EXERCISE -> Retype the passage on Needham below word for word, beginning at "What is strange" and stopping after "his great project.".

READING PASSAGE ->

Segment Open

What is strange is that Needham was actually a trained biochemist, and a good one at that. He won his fellowship at Gonville and Caius College (of which he later became Master) as a biochemist. It was a visit to China, sponsored by the British government during the Second World War that sparked off Needham’s grand passion regarding the history of science in China. He travelled far and wide in China, learning about the country and collecting material. He was fluent in Chinese and a rather accomplished calligrapher in the language. Needham’s monumental work is testimony to the fact that there are no short-cuts in the world of scholarship. He worked hard and without pause on his great project.
It is not possible, appearances to the contrary, to accuse Needham of having tunnel vision. He was a scientist and a socialist; he loved the good life and the company of pretty women; he was a public campaigner of causes he considered to be just; he was also a nudist and a practising Christian. He combined with aplomb all these various activities with the research and the writing of his great book.
The praise heaped on his book is entirely justified for, as Winchester notes, very few flaws and errors have been discovered by subsequent scholars. Needham’s marshalling of facts and his reading of the records were unmatched. What was breathtaking was the way he classified and organized the voluminous material he had collected. The project was emphatically Needham’s own, but the work would not have been possible without the collaboration of other scholars. Needham was not only handsome in acknowledging these contributions, but also, at times, paid these collaborators from his own funds.
Needham was a Titan among scholars and Winchester through his painstaking research shows this very well. Yet Needham was not without feet of clay and it is here that Winchester falters, perhaps because he is, and justifiably, somewhat overwhelmed by his subject’s achievements in the world of scholarship. The fact of the matter is that Needham remained blind to the many atrocities perpetrated by the communist leadership in China. Neither did he speak out against the horrors of the Soviet Union. He accused the US of using bacteriological weapons in North Korea and never recanted. (When George Steiner, who had been commissioned to write a book on Needham, probed him on this issue, Needham turned cold and ensured that Steiner could not write the book.)
His great book naturally overshadowed Needham’s other writings. But his Time the Refreshing River was read with profit by a previous generation and contains many outstanding insights in the methodology of science and social science. Winchester brings out Needham the scholar par excellence of China.

Segment Closed

Stored records ->

Segment Open

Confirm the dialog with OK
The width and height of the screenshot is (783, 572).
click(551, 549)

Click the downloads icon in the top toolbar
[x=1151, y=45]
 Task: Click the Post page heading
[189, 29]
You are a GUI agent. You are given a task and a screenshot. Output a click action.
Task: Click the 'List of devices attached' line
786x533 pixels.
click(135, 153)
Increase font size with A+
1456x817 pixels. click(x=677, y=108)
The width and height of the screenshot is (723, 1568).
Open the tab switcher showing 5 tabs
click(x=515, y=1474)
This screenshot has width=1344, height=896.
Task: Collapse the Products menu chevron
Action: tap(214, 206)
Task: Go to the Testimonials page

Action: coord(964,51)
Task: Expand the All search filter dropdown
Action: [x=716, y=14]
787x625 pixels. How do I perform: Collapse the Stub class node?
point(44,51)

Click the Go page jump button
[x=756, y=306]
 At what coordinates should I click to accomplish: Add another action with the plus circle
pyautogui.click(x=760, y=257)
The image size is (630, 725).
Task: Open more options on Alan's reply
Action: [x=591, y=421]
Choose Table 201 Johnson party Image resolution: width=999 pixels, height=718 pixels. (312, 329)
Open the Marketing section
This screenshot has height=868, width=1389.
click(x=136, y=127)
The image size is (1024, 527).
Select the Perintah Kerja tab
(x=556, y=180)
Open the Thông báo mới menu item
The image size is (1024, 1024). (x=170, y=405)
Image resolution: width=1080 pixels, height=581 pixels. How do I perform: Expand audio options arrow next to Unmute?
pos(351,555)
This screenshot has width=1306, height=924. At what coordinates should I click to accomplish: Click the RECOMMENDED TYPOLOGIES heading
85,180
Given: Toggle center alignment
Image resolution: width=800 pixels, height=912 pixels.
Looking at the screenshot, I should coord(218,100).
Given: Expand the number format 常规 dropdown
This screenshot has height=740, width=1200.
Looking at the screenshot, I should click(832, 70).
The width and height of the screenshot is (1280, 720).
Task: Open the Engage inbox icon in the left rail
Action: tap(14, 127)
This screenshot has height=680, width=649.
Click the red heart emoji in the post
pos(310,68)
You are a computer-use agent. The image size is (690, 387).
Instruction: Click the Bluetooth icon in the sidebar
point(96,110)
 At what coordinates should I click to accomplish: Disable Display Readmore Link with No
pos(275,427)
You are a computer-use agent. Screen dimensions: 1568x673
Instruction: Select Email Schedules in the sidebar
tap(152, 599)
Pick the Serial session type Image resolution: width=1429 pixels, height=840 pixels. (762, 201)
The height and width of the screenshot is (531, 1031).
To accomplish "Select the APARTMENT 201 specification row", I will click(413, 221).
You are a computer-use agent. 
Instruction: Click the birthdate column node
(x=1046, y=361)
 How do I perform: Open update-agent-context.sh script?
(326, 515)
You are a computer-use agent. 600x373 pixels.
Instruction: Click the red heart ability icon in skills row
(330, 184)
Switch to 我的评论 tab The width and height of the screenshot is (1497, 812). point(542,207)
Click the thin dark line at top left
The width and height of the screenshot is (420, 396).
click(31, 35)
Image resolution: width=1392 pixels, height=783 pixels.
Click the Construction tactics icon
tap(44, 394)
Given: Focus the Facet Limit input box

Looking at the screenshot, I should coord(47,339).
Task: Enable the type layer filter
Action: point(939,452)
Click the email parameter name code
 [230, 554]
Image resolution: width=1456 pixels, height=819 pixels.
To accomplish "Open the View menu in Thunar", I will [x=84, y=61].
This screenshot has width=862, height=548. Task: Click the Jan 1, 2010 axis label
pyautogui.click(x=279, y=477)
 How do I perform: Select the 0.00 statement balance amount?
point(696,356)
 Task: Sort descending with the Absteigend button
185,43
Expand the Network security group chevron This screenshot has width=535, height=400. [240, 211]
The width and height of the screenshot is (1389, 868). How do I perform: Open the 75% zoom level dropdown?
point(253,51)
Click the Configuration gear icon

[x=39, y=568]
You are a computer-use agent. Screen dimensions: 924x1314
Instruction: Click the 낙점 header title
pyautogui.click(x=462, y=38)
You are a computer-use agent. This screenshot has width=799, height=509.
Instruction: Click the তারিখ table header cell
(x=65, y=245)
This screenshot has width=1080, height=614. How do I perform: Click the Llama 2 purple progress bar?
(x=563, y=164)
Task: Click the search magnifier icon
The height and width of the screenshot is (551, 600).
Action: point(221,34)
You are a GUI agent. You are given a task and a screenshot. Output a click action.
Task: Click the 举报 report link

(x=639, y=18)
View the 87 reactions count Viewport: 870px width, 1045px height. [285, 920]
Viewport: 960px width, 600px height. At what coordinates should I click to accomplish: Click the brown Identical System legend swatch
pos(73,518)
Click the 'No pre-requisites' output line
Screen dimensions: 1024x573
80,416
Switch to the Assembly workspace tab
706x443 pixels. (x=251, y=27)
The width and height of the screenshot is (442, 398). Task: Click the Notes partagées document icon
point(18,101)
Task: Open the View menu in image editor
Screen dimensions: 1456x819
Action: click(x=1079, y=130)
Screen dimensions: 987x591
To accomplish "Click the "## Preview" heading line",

Segment Closed

ANSWER FOR THIS EXERCISE ->
What is strange is that Needham was actually a trained biochemist, and a good one at that. He won his fellowship at Gonville and Caius College (of which he later became Master) as a biochemist. It was a visit to China, sponsored by the British government during the Second World War that sparked off Needham’s grand passion regarding the history of science in China. He travelled far and wide in China, learning about the country and collecting material. He was fluent in Chinese and a rather accomplished calligrapher in the language. Needham’s monumental work is testimony to the fact that there are no short-cuts in the world of scholarship. He worked hard and without pause on his great project.